Jump to main navigationJump to main content

Coach Kieran Crowley and Canada’s men’s national rugby team will face Ireland Satirdau at BMO Field in Toronto. (file photo) (Neil Davidson/THE CANADIAN PRESS)
Coach Kieran Crowley and Canada’s men’s national rugby team will face Ireland Satirdau at BMO Field in Toronto. (file photo) (Neil Davidson/THE CANADIAN PRESS)

Paul Attfield

Canadian rugby coach has a headache, ‘which is great’ Add to ...

They say good things come in threes, and for the Canadian men’s rugby team, the old adage certainly rings true.

Canada is riding high after consecutive wins over the United States, Fiji and, most recently, Tonga, and on each occasion turned to a different outside half to get the job done.

While squad depth has long been one of the program’s chief concerns when matching up with the big boys of world rugby, the trio of Harry Jones, Liam Underwood and Nathan Hiriyama has given Canadian head coach Kieran Crowley something of a headache heading into Saturday’s Test match with Ireland at BMO Field in Toronto.

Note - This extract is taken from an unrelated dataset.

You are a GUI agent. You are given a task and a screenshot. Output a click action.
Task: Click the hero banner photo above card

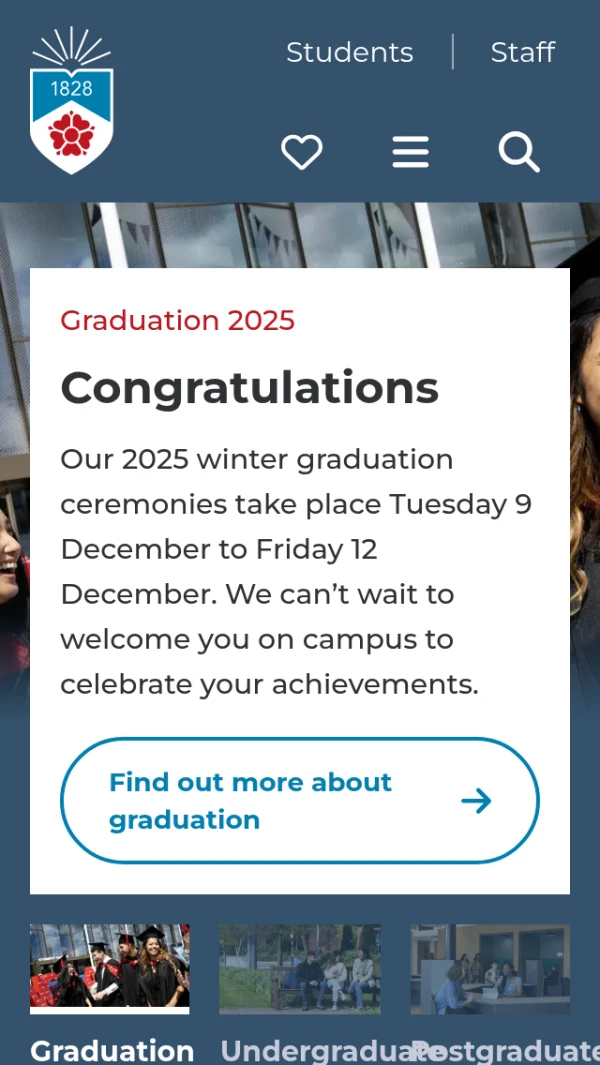point(300,235)
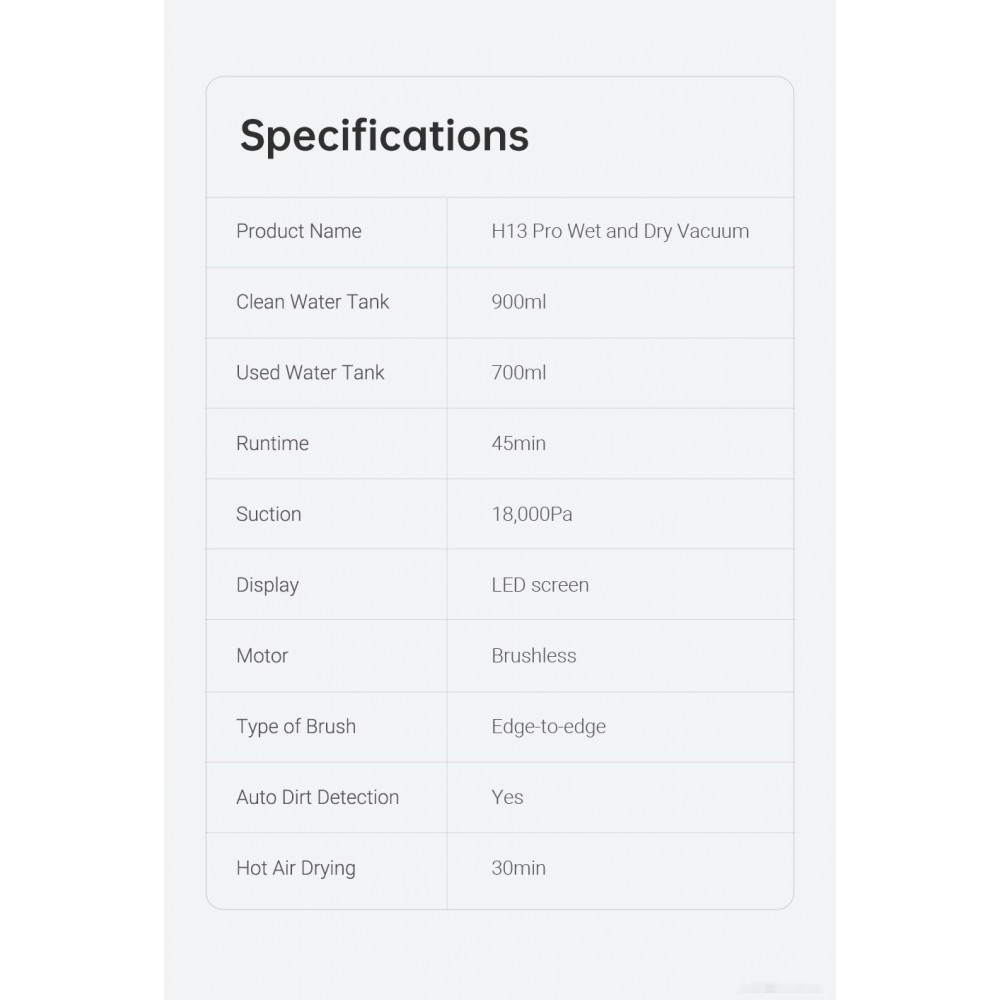
Task: Click the 45min runtime value
Action: coord(519,443)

“If you look at the last game, Nathan Hiriyama, he takes the ball to the line really well, he’s a sevens players and he has that sort of game,” Crowley said on Tuesday. “Liam Underwood … I thought he brought a calm disposition to the game, and Harry in the first game, I thought he was a combination of both of them.

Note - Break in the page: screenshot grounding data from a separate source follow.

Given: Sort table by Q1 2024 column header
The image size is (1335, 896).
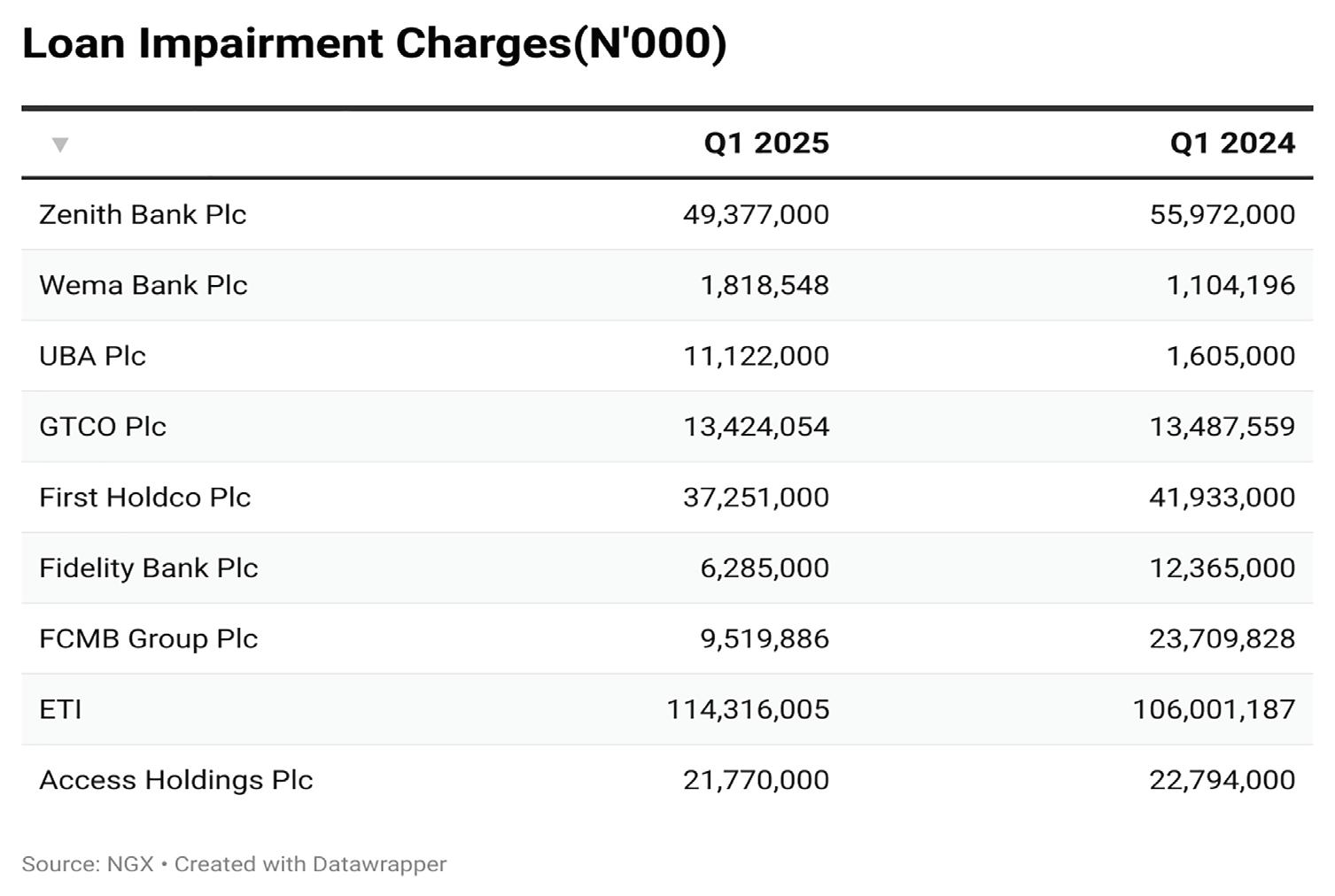Looking at the screenshot, I should tap(1232, 143).
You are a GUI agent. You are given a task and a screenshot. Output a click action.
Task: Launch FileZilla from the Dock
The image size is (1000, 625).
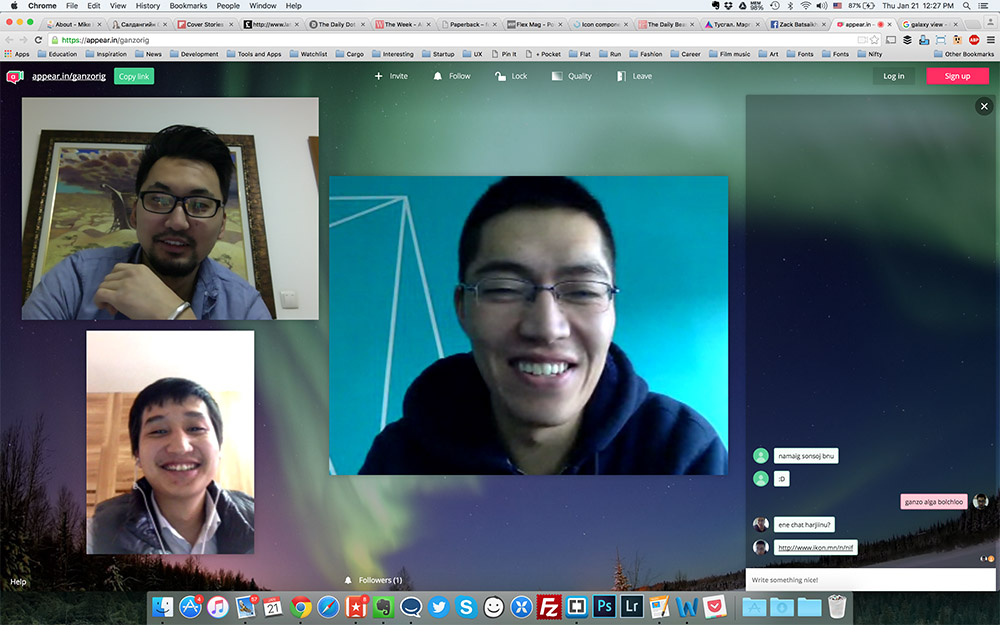pos(549,606)
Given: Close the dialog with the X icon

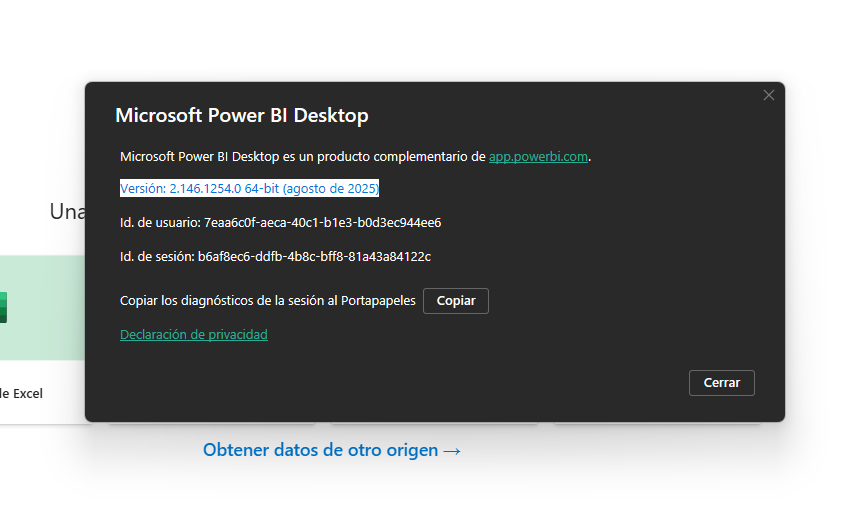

“So they’ve all brought something a little bit different and it’s put the pressure back on us for selection, which is great.”

While wingers get the lion’s share of the glory when it comes to scoring tries, fly half is in many ways the glamour position of the sport, and the bearer of the No. 10 shirt plays a vital role in directing the line of attack and affecting the outcomes of games. Just ask any New Zealander or Englishman how his team would have fared without the on-field presence of Dan Carter and Jonny Wilkinson, respectively, for much of the last 10 years.

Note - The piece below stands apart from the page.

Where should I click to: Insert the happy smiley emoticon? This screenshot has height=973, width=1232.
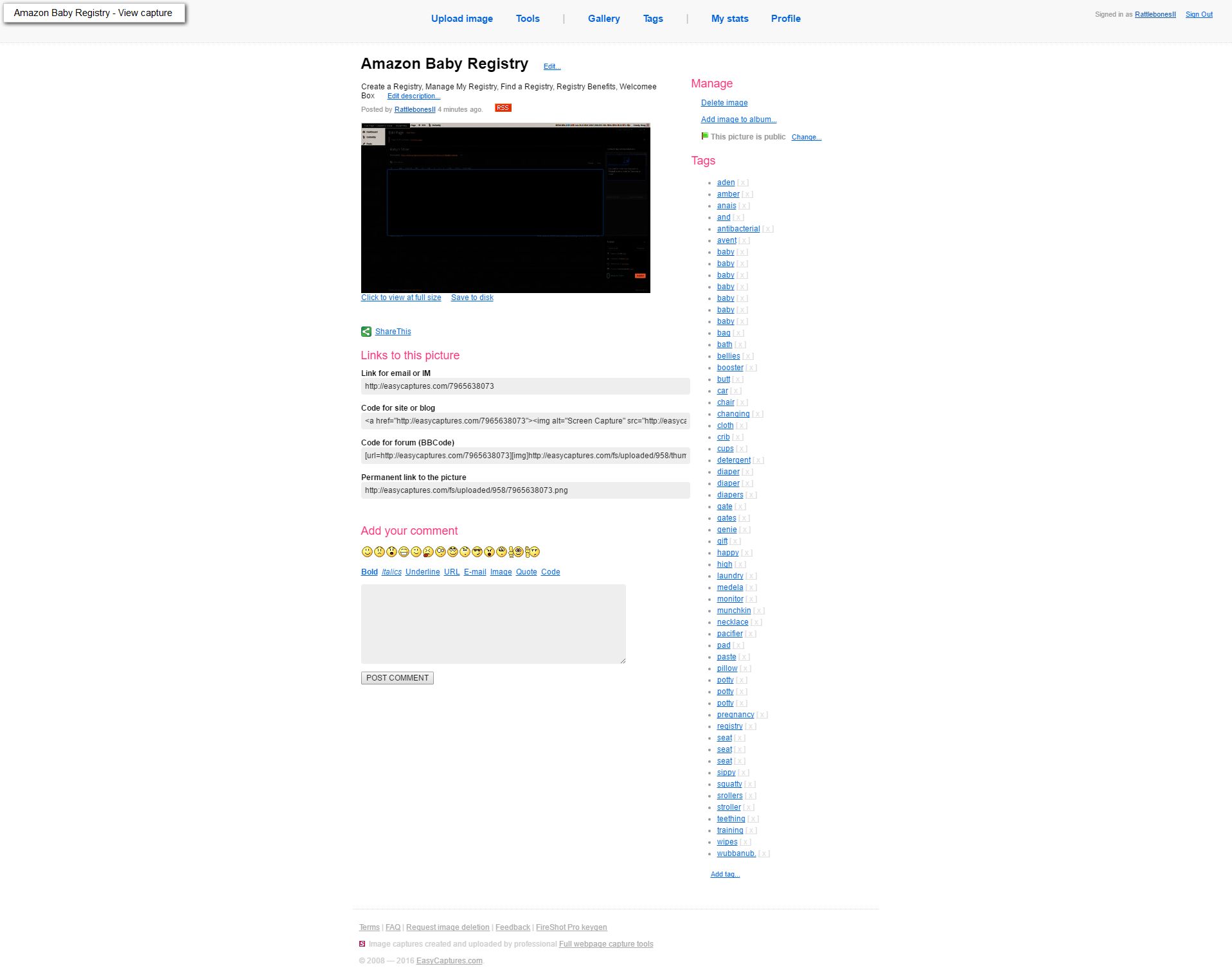coord(367,552)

“I always use the analogy of a quarterback and I still think there’s an element of that, although it’s less and less as the teams are more and more organized and better drilled, but it’s still the player who can dictate or decide where the ball’s going to go,” said former fly half Gareth Rees, Canada’s leading scorer.

“So they’re charged with carrying out the game plan, but there’s still decisions to make along the way. It’s different than when I played, but it’s still challenging, I think. There’s a lot of components to it. Defence now, you can’t hide a player in defence now, you have to play a full role there, and if you don’t, teams will find you out.”

Case in point was the 22-year-old Underwood, who made a phenomenal 13 tackles in his first start for Canada in the win over Fiji, lending a physical presence that Rees considered vital to the 20-18 win over the hard-tackling Pacific Islanders. But the current Canadian team manager was in no way stockpiling all the praise for the newcomer.

“I look at games we’ve won in the last couple of years and a better performance by our fly half than theirs has generally contributed to that,” Rees said.

Whoever is selected to start on Saturday will be in tough against his opposite number from the Emerald Isle. With star fly half Jonathan Sexton one of 10 Irish regulars involved with the British and Irish Lions tour to Australia, 24-year-old Ian Madigan had big shoes to fill in his first start for Ireland last weekend, but did so with aplomb, kicking all his country’s points in a hard-fought 15-12 win over the United States.

“Mads is a super footballer,” Peter O’Mahoney, Ireland’s tour captain, said. “He was Leinster’s player of the year this year and he got into a couple of Tests.

“I think he was really cool under pressure last week, obviously the game ended up quite close, but between himself, myself [and a few others], there was a never a sense that anyone was getting panicked.”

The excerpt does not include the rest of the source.